The theoretical point is speculative. Herbert Marcuse, in An Essay on Liberation, begins by asking whether there is not a biological foundation for the need for liberation:
“We would …have, this side of all “values,” an instinctual foundation for solidarity among human beings – a solidarity which has been effectively repressed in line with the requirements of class society but which now appears as a precondition for liberation.”
He speaks of a “vital need for the abolition of injustice and misery” as a very real and personal emotional need in individuals, often emphasizing particularly its role for the young, a need that impels them towards action designed to eliminate those undesirable conditions, a need to “so something,” actively, with body as well as mind. The frustration that young people experience in finding ways of acting towards fulfilling that need may result in what he calls The Great Refusal, an opting out from prevailing requirements constraining behavior. This line of thinking was often adopted by the participants in the communes of the 60’s and 70’s, and perhaps underlay some of the much earlier utopian communities of history. But Refusal, in his sense, is inherently frustrating. If the withdrawal that led to the communes and to some extent to the Occupy encampments also, is aborted, the need for other forms of action becomes pressing. Working with Occupy Sandy, perhaps, is an expression of that need and a clearly positive way to try to satisfy it.

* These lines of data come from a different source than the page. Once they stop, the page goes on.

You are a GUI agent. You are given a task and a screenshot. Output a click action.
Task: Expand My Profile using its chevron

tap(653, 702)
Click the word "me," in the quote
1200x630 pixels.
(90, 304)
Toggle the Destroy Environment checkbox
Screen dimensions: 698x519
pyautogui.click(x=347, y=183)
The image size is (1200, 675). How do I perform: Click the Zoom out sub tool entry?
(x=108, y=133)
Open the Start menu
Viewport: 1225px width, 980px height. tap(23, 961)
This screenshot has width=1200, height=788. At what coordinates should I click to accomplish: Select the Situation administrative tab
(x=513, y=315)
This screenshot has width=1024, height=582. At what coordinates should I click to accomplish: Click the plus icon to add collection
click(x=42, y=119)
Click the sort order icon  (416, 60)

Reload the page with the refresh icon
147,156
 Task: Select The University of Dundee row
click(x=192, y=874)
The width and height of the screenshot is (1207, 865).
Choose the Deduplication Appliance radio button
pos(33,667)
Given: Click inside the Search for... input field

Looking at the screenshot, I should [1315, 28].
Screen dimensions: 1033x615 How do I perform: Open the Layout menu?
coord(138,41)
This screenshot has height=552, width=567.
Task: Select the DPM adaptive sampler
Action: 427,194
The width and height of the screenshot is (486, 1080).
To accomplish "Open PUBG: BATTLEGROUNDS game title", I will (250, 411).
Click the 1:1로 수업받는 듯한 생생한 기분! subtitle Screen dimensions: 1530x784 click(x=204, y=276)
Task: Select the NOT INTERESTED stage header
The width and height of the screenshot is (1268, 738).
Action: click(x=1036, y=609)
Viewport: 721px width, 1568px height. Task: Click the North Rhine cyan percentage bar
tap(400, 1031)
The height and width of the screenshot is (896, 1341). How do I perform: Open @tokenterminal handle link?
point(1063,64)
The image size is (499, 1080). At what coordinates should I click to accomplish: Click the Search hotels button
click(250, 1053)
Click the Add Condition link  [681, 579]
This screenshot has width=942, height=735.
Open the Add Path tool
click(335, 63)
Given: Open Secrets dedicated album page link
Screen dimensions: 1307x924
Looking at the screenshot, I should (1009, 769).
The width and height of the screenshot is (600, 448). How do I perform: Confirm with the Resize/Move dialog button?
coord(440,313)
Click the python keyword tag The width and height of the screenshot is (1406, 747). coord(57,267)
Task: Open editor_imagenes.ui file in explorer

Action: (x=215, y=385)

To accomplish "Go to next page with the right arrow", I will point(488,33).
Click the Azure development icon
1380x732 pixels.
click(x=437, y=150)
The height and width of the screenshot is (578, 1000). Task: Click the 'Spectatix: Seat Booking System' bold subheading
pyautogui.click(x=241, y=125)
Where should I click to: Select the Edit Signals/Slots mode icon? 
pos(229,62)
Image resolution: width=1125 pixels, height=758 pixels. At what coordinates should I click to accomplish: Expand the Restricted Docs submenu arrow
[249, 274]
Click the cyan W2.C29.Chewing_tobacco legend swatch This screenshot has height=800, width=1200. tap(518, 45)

It may well be that, in the very near future, the unambiguous positive elements of Occupy Sandy will be less needed and the more controversial and conflictual issues that Occupy Wall Street focused on at its beginnings will again come to the fore. In the meantime, however, Occupy Sandy can be wholeheartedly welcomed as not only enormously helpful to many individuals battered by a disaster today, but also as prefiguring actions and relationships that exist today and could be continued and become dominant in a better world tomorrow.